O Manual de Conduta sobre a Transplantação de Órgãos de Cadáveres, que rege a atividade dos médicos do Reino Unido, refere que, depois da morte, não há qualquer objeção legal à administração de fármacos necessários para otimizar o funcionamento de órgãos a transplantar ou à realização de quaisquer exames que se julguem necessários, desde que daí advenha um benefício óbvio para terceiros.
O que é eticamente inaceitável e condenado por todos os principais códigos de ética e deontologia médicas, é a comercialização de órgãos humanos, quer sejam procedentes de dadores vivos ou de cadáveres. No artigo 21.º do capítulo VII da Convenção sobre os Direitos do Homem e a Biomedicina, do Conselho da Europa, é claramente expresso que «o corpo humano e as suas partes não devem ser, enquanto tal, fonte de quaisquer lucros» (Diário da República, 2001).

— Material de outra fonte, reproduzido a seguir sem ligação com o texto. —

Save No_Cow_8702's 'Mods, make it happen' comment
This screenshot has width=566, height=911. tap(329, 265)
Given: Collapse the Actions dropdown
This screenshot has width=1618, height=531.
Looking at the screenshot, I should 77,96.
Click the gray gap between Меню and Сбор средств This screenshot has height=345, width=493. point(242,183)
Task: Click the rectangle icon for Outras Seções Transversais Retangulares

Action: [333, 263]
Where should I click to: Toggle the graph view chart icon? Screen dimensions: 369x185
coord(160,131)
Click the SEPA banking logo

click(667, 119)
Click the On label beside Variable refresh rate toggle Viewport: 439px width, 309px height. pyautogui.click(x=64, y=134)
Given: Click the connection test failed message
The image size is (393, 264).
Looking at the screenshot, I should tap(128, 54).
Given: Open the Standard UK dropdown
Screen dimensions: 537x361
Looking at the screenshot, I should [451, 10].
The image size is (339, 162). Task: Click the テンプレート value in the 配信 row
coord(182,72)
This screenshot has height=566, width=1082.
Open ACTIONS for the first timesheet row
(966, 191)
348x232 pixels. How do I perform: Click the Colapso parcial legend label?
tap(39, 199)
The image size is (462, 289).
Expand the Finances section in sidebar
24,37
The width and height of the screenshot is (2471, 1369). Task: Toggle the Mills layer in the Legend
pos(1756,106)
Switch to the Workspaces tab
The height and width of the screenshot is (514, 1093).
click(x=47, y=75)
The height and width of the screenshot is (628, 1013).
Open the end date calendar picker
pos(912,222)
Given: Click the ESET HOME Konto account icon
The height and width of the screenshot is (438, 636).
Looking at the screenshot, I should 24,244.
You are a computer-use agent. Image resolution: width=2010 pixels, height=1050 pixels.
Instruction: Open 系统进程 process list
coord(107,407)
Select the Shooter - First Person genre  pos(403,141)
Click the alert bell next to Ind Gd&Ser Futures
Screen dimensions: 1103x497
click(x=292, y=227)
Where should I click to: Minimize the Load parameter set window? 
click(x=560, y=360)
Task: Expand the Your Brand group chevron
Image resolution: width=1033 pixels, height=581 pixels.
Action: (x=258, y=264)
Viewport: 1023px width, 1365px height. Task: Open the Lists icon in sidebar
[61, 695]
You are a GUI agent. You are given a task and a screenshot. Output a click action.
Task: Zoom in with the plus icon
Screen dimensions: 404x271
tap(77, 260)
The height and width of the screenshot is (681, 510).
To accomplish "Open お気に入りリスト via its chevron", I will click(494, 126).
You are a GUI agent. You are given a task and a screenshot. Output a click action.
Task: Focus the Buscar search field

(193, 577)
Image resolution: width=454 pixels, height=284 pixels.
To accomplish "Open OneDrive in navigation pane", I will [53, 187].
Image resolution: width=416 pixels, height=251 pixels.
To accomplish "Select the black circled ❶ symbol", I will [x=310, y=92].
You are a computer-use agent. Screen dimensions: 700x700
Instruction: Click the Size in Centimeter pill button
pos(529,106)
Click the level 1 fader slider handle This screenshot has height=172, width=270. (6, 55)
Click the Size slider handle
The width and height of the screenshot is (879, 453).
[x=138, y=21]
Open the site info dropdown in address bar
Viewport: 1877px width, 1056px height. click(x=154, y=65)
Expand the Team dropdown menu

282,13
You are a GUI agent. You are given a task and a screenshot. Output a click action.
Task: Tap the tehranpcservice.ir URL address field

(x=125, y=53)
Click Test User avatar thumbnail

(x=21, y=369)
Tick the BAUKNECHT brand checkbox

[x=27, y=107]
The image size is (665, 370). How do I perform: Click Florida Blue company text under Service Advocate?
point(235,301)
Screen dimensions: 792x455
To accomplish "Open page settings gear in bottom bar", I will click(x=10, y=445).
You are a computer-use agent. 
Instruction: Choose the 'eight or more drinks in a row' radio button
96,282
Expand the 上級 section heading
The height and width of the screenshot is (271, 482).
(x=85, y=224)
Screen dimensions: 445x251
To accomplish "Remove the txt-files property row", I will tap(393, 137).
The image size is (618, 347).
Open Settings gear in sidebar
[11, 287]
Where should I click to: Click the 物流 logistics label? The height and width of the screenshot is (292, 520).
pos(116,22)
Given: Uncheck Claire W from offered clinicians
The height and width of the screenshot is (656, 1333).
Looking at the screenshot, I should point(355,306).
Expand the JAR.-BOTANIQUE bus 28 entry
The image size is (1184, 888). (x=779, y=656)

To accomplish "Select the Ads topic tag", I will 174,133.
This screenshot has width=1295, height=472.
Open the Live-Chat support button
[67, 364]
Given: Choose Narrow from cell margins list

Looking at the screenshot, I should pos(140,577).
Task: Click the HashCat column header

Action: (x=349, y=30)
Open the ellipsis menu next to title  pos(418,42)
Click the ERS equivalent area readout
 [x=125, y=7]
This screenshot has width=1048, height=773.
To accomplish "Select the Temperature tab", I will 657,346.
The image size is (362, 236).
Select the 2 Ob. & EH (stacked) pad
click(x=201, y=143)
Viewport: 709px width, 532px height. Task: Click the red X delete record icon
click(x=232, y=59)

Para Daniel Serrão (1996), «no rigor da análise ética o cadáver não constitui, nem configura, nenhum valor positivo; o único valor que se lhe atribui é um valor negativo: o da sua perigosidade para a saúde pública e o bem-estar dos vivos e, por isso, a autoridade pública regulamenta a inumação ou a cremação». Frei Bernardo (1995) defende que «a máxima dignificação dum cadáver com órgãos em boas condições, será a sua adequada utilização para transplantes, cumprindo assim, mesmo para além da morte, a natural vocação humana para a partilha solidária e gratuita».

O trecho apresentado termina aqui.